Maize is one of the world’s most widely grown crops and is essential to global food security. But like other plants, its growth and productivity can be limited by the slow activity of Rubisco, the enzyme responsible for carbon assimilation during photosynthesis. In a recent study published in the Journal of Experimental Botany, scientists from the Boyce Thompson Institute (BTI) demonstrated a promising approach to enhancing Rubisco production, thus improving photosynthesis and overall plant growth.
The study involved the transgenic expression of three key proteins, Rubisco Accumulation Factor 2 (Raf2) and the large and small Rubisco subunits. By overexpressing these proteins, the researchers increased Rubisco content, accelerated carbon assimilation, and boosted plant height in maize.
“Our findings demonstrate the potential of modifying Rubisco assembly to improve crop productivity,” said Kathryn Eshenour, a BTI researcher and first author of the study. “By altering the expression of these proteins, we can unlock maize’s capacity to photosynthesize more efficiently and grow more robustly, even under challenging environmental conditions.”
The research team found that Raf1 and Raf2, although acting at different steps of Rubisco assembly, could independently enhance Rubisco abundance and plant performance. This opens possibilities for further improvements by stacking the traits together, potentially leading to even greater photosynthetic capacity.
Interestingly, the transgenic plants also showed improved resilience to chilling stress, a common environmental challenge that can severely impact crop yields. The researchers observed that these plants maintained higher photosynthetic rates during cold exposure and recovered more rapidly after the stress subsided.
The team’s innovative approach holds exciting possibilities for other crops. Many staple foods with similar photosynthetic pathways to maize, such as sorghum, millet, and sugar cane, could potentially benefit from the approach used in this study, leading to improvements in photosynthetic efficiency and yield.
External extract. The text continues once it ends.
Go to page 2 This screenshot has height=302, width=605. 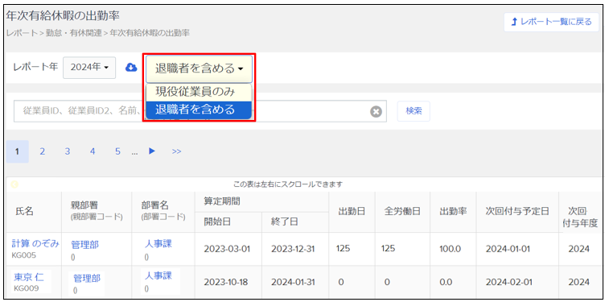pos(43,151)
“This promising technology is one of several being used to enhance photosynthesis in crop plants,” said David Stern, a professor at BTI and lead author of the study. “By continuing to explore the intricacies of Rubisco assembly and its regulation, we can improve this part of a much-needed toolkit for enhancing photosynthesis across a wide range of crops.”
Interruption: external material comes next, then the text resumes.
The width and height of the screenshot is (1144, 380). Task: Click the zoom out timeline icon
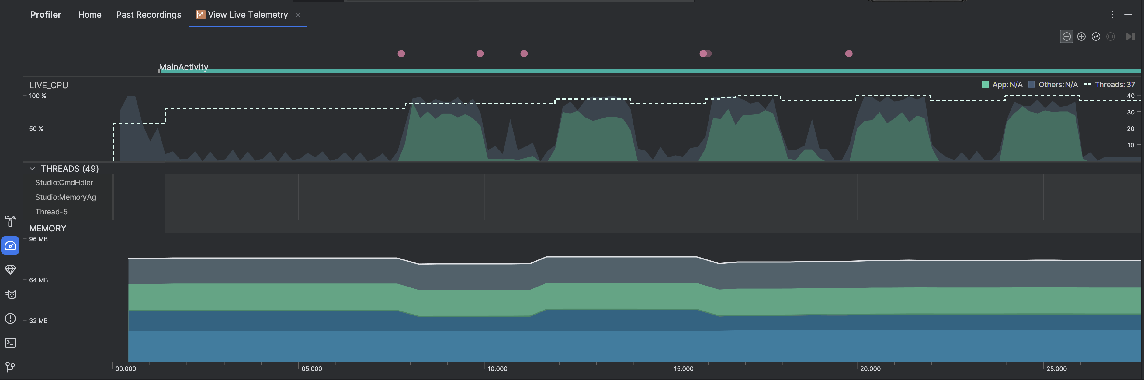coord(1066,36)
As food security continues to remain a pressing issue and the impacts of climate change intensify, the need for more productive and adaptable crops has never been greater. This research highlights the transformative potential of plant science-based solutions in addressing global challenges, exemplifying BTI’s commitment to shaping a future where agriculture thrives, biodiversity is preserved, and humanity benefits from a healthier, more sustainable world.
This work was supported by the intramural research program of the U.S. Department of Agriculture, National Institute of Food and Agriculture, Physiology of Agricultural Plants, Accession No. 1022304.